Kerusuhan Mewarnai Peringatan Hari Nasional Prancis

Bentrok antara polisi huru hara dan demonstran anti pemerintah mewarnai peringatan Hari Nasional Prancis.

oleh Happy Ferdian Syah Utomo diperbarui 15 Jul 2019, 07:26 WIB
Demonstran mengibarkan bendera Prancis saat kerusuhan menentang kenaikan harga bahan bakar di Paris, Prancis, Sabtu (24/11). Demonstrasi terjadi oleh dorongan gerakan "rompi kuning". (AP Photo/Michel Euler)

Liputan6.com, Paris - Perayaan Hari Nasional Prancis pada Minggu 14 Juli diwarnai kericuhan, sehingga memaksa polisi anti huru hara setempat membubarkan pengunjuk rasa dengan gas air mata.

Para demonstran bertopeng dilaporkan berunjuk rasa di Champs Élysées --salah satu jalan protokol terpenting di ibu kota Paris-- setelah parade demokrasi Prancis berjuluk Bastille Day usai digelar.

Dikutip dari The Guardian pada Senin (15/7/2019), puluhan pria --beberapa di antaranya bertopeng dan mengenakan pakaian hitam-- mencoba memblokir jalan di dekat tugu Arc de Triomphe dengan menyeret pagar besi dan membakar tempat sampah.

Kerusuhan tersebut berhasil dikendalikan dengan cepat, menandai bentrokan terkini antara polisi huru hara Prancis dan demonstran Jaket Kuning (Gilets Jaunes) sejak Maret lalu.

Tidak seperti berbagai aksi protes sebelumnya, mayoritas demonstran pada hari Minggu itu tidak mengenakan rompi keselamatan berwarna kurning, sebagaimana umum dilakukan dalam delapan bulan terakhir.

 

 


Polisi Bergerak Cepat

Unjuk rasa kelompok Rompi Kuning kembali terjadi di Prancis, memicu seranagn terhadap kantor-kantor pemerintahan (AFP/Abdul Abeissa)

Ketika polisi bergegas ke jalan-jalan di sekitar Champs Elysées, warga sipil dan turis terlihat melarikan diri dari gas air mata.

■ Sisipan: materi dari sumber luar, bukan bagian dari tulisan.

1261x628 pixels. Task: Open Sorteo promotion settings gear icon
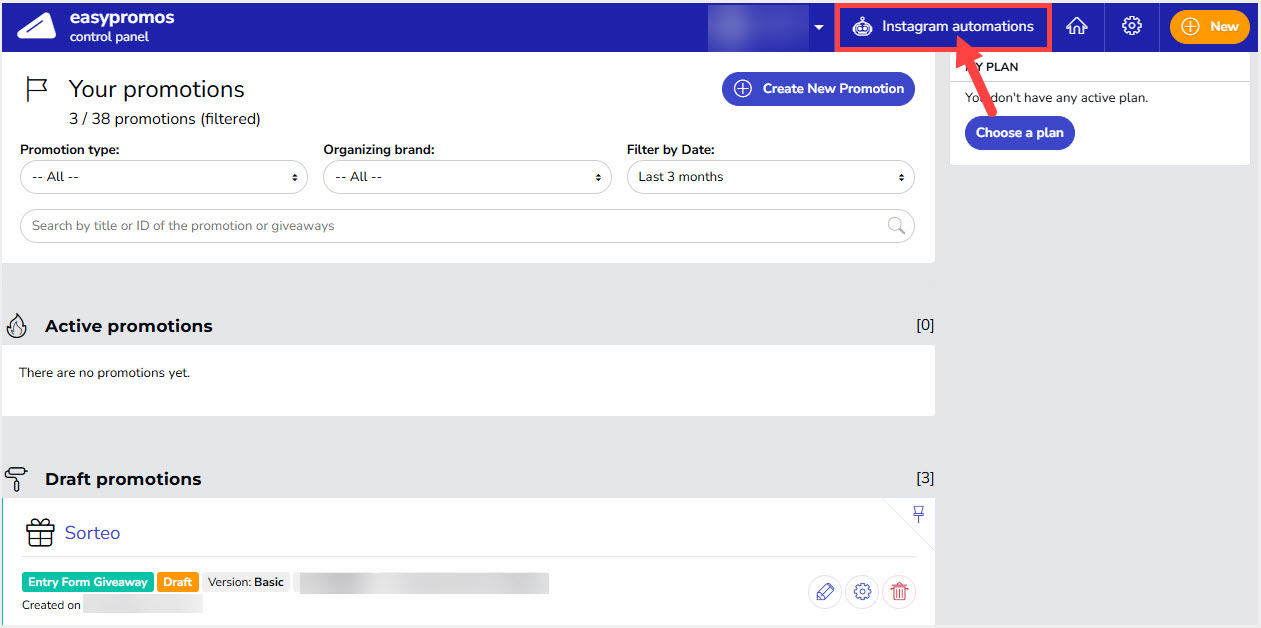pyautogui.click(x=862, y=592)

Polisi anti huru hara terus maju membubarkan massa dan berupaya merebut kendali di jalan-jalan utama, sebelum kemudian suasana kembali kondusif.

Sebelumnya pada Minggu pagi, beberapa saat menjelang parade militer tahunan Prancis, sekitar 152 orang --termasuk demonstran rompi kuning-- ditangkap ketika mereka mencoba menggelar unjuk rasa terpisah.

Di antara mereka yang ditangkap dan ditahan sebentar oleh polisi adalah Jérôme Rodrigues dan Maxime Nicolle.

Keduanya adalah tokoh kunci dari gerakan protes rompi kuning, yang dimulai sebagai pemberontakan terhadap pajak bahan bakar pada November 2018, dan kini berlanjut sebagai protes anti-pemerintah.

 


Pengamanan Ketat Kecolongan

Demonstran rompi kuning berujuk rasa di malam tahun baru 2019 di Paris, Prancis (AFP PHOTO)

Meskipun telah terjadi penurunan jumlah orang yang mengambil bagian dalam aksi protes mingguan rompi kuning di kota-kota Prancis, gerakan ini masih diketahui aktif.

Pengacara Rodrigues, Arié Alimi, mengatakan kepada kantor berita AFP bahwa kliennya diamankan oleh polisi sama dengan "menangkap lawan politik".

Sementara itu, keamanan diperketat selama peringatan hari nasional Prancis pada Minggu 14 Juli, yang menandai momen penyerangan Benteng Bastile sebagai cikal bakal demokrasi pada 1789 ketika Revolusi Prancis berkobar.

Tidak seorang pun dengan rompi kuning diizinkan melewati pembatas polisi untuk menonton pawai.

Beberapa demonstran berhasil menyelinap ke kerumunan, namun tidak menunjukkan langsung identitas rompi kunning.

Mereka mengkritik dan mencemooh Presiden Prancis Emmanuel Macron dengan membentangkan poster-poster kemarahan, sebelum kemudian diamankan oleh polisi.